- Required actions:
- A) In the text on forced arbitration clauses, how many words long was the arbitration clause in the contract the study participants read?
- B) Please extend the text on forced arbitration clauses beyond its last sentence.

- Text section:

That is more or less what a major study by the St. John’s University School of Law led by Professor Jeff Sovern did. It seeks to answer the question: do we understand forced arbitration clauses?

How Common Are Arbitration Clauses?

First, remember that forced arbitration clauses are common. Attention often focuses on credit cards. About 48% of credit card agreements are subject to arbitration clauses right now. However, this number is artificially low: several major credit card companies were forced to get rid of forced arbitration clauses for several years as a result of class action lawsuits against them. The CFPB estimated that over 90% of credit cards would be subject to forced arbitration under normal circumstances. In a few years, when those class action settlements are concluded, forced arbitration clauses will likely re-appear in all those credit card contracts. Forced arbitration clauses are present in many other sectors, most notably employment, nursing home, and auto sales contracts.  However, these areas have been less intensely studied than consumer finance contracts.

How the Study Worked

The study conducted an online survey of consumers. The participants were asked to read a standard form credit card contract. The contract chosen was shorter than the average contract: it was only 7 pages long. The forced arbitration clause was 615 words long; most are over 1,000 words. The document (at pages 82-88 of the article) will be familiar to anyone who has tried to read a credit card contract. It consists of a one-page disclosure box – the “Schumer Box” – and six pages of dense, two-column print. After reading the contract, the participants were asked to answer some questions about the forced arbitration clause.

- Data excerpt:
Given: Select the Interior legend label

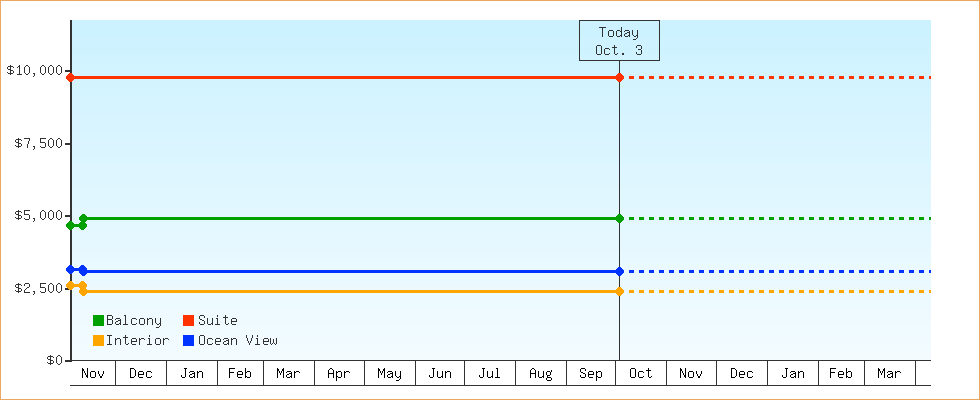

- Results of the tasks:
- A) The clause was 615 words long.

- B)
668 people took the survey. They were demographically representative of the adult US population (although of course the study excluded non-internet users and people who don’t like surveys).

What the Study Found

  1. Consumers Don’t Read Contracts

First, the study confirmed what is already known: consumers do not pay much attention to credit card contracts. The participants in the study were asked to read the contract. They spent an average of about four minutes reading through. The average adult reads at about 300 words per minute. At that speed, the study estimates that participants had time to read about 14% of the contract.

This is still better than End User License Agreements (EULAs) for software, which many people click through in seconds, without any attempt to read. However, this is unlikely to reflect the actual attention people pay to credit card agreements in the real world: participants in the study were directed to read the contract; they presumably knew that the survey would relate to the contract and may have paid more attention to it than they would in everyday life for that reason.

Participants had a variety of opinions about reading the contract. Some refused to (with one calling it a “bunch of meaningless crap”); some expressed guilt about not reading it, but did not expect it to contain any “unusual terms”; others would prefer to ask the bank issuing the card questions about the terms; and some were reluctant to read because they knew that the terms were non-negotiable. The most common comment appears to have been that the contract was simply too long and hard to understand. That is not a surprising or uncommon sentiment. In fact, it is shared with Senator Elizabeth Warren, who famously admitted "I teach contract law at Harvard and I can't understand my credit card contract."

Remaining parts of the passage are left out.